El inicio del año 2026 está marcado por una gran cantidad de estrenos cinematográficos y series de televisión. Ya sean películas de terror, comedias o series, el espectador se enfrenta a una oferta inmensa. No se trata de censurar o prohibir ciertos contenidos, sino de tomar conciencia de lo que consumimos cultural y espiritualmente. Detrás de cada película, libro o producción artística, existe una parte de verdad e influencia, a menudo invisible.
Detrás de las películas: la realidad oculta
Las películas de terror, especialmente aquellas que incluyen magia o elementos sobrenaturales, nunca son “solo entretenimiento”. Pocos espectadores lo saben, pero algunas producciones recurren a verdaderos practicantes para ayudar a los actores a meterse en sus papeles. Durante un rodaje con magia, los actores pueden verse implicados en rituales o invocaciones, no como un juego, sino como parte de creencias reales. Estas prácticas rara vez se hacen públicas, para no afectar la imagen de la película o sorprender al público.
Como cristianos, es fundamental mantener la vigilancia espiritual frente a estas representaciones. Las prácticas ocultas no son inocuas y no deben confundirse con simples efectos dramáticos.
La brujería, una religión reconocida
La brujería es una religión con sus propias raíces, creencias y simbolismos. Conocer estos fundamentos ayuda a discernir las influencias presentes en la cultura popular. Dos obras de Jesús María Silva Castignani aportan claridad:
- El cielo contra el infierno. Miguel y Lucifer, donde Jesús María Silva utiliza un lenguaje simbólico para explorar la lucha entre ángeles y demonios desde la creación hasta hoy. El autor permite al lector comprender verdades que las religiones monoteístas enseñan de manera implícita.
- La venida del Anticristo. Los signos del fin, donde Jesús María Silva estudia los signos de los tiempos y el papel del Anticristo según la Biblia, la Tradición y el Magisterio. Este libro subraya la importancia de la vigilancia, el estudio y la oración para comprender los eventos finales y permanecer fieles a la verdad cristiana.
Estas obras nos recuerdan que el mal existe, actúa en el mundo y, a veces, puede manifestarse incluso en obras culturales, muchas veces sin que lo notemos.
La vigilancia cristiana ante los contenidos mediáticos
Ver una película no es en sí mismo un acto malo. Tenemos libertad para disfrutar de obras artísticas. Sin embargo, es importante informarse sobre su contexto, sus orígenes y su alcance espiritual, de manera en protegernos. No se trata de un miedo supersticioso, sino de un discernimiento iluminado: saber qué puede afectar nuestro corazón, nuestra mente y nuestra fe.

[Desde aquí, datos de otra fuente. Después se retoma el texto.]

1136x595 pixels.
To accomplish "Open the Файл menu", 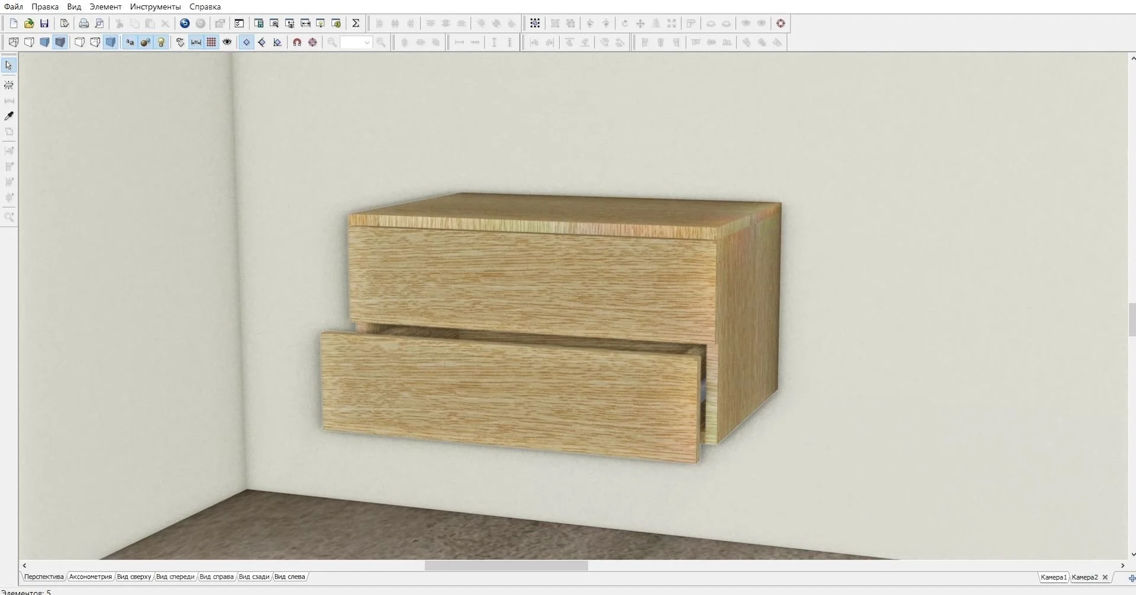I will point(13,7).
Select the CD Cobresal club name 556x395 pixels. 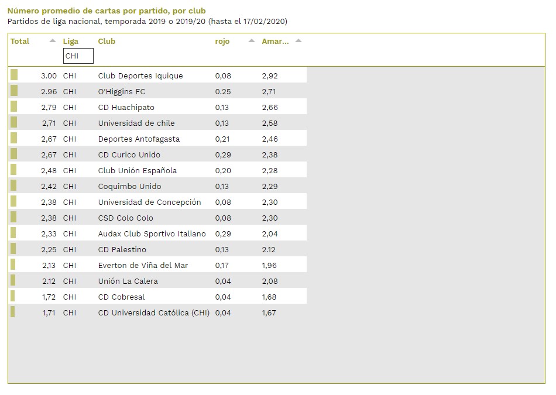pos(121,297)
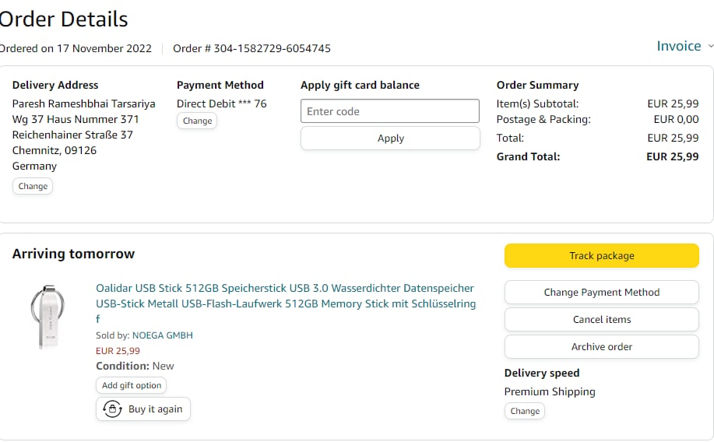
Task: Select the Buy it again button label
Action: 155,409
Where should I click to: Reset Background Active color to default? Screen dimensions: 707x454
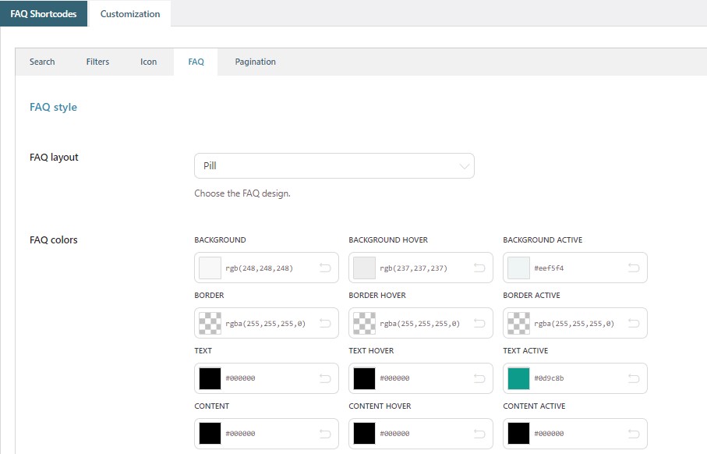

En un mundo donde las influencias ocultas o dañinas pueden infiltrarse en la cultura popular, la vigilancia se convierte en un acto de amor hacia uno mismo y hacia los demás. También es una manera de mantenerse firmemente anclados en la verdad cristiana.
La certeza de la fe
Al final, ninguna película, libro o serie puede reemplazar lo fundamental: solo Jesucristo salva. Solo Dios Padre es el origen de todo lo que existe, y solo la Santísima Trinidad permanece eternamente. La cultura y el entretenimiento pueden abrir puertas, pero no reemplazan la oración, los sacramentos y la vida espiritual.

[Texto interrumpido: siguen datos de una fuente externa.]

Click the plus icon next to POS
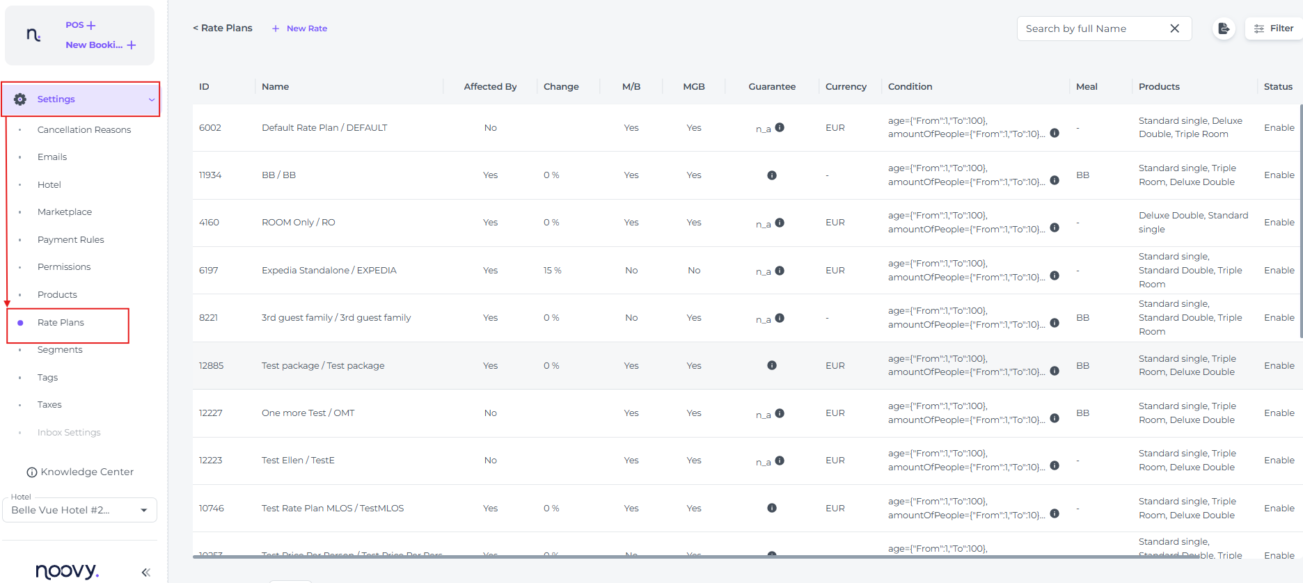[x=91, y=25]
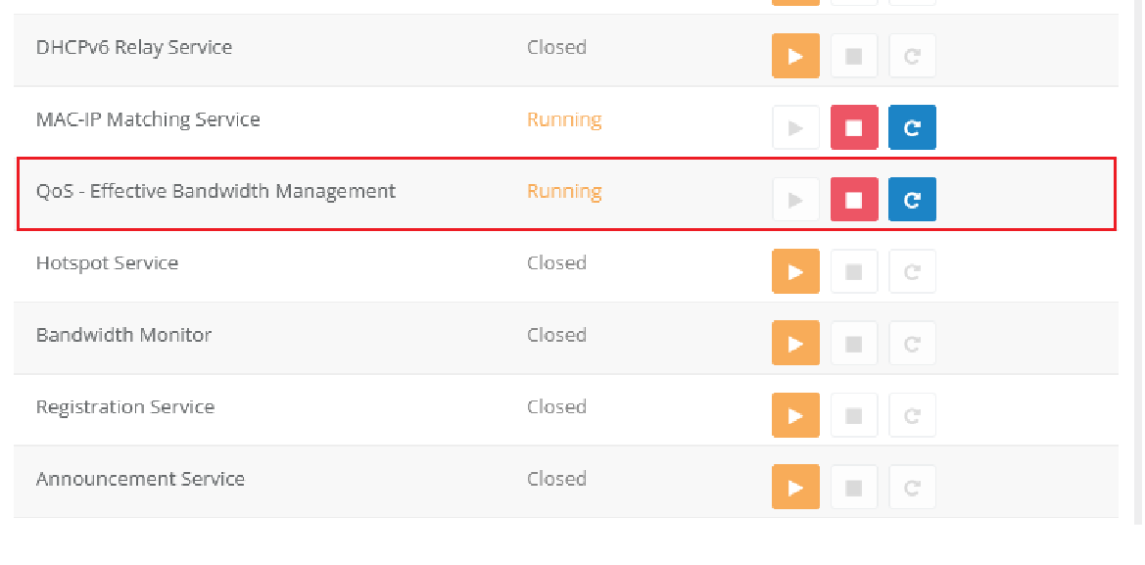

Los estrenos cinematográficos de 2026 representan una oportunidad: la de reflexionar sobre lo que vemos, discernir las influencias espirituales presentes en la cultura popular y fortalecer nuestra vigilancia cristiana. La libertad de ver y disfrutar una película permanece intacta, pero debe acompañarse de conocimiento, discernimiento y fe. Solo la oración, la vida sacramental y la fidelidad a Dios garantizan que no nos dejemos arrastrar por fuerzas invisibles o engañosas.